DATASET ROWS -
--------------------

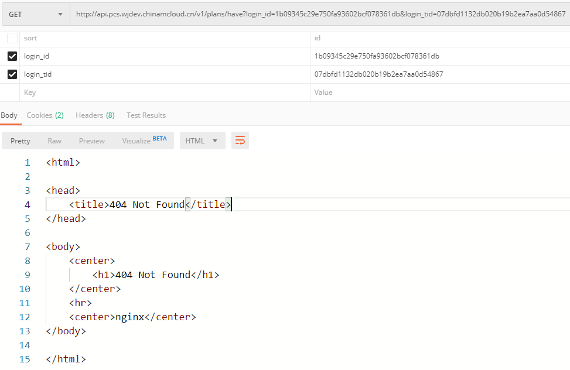Click the empty Value input field
This screenshot has width=570, height=370.
pyautogui.click(x=439, y=93)
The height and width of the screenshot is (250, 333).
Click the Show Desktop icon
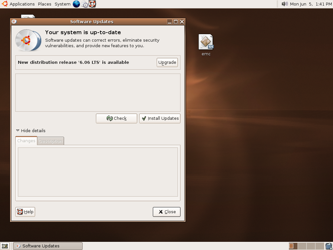(5, 246)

--------------------

Please return every line of the listing above word for word, omitting the pictures.

RESULT FOR THIS EXERCISE -
Click the empty Value input field
This screenshot has width=570, height=370.
pyautogui.click(x=439, y=93)
The height and width of the screenshot is (250, 333).
Click the Show Desktop icon
(5, 246)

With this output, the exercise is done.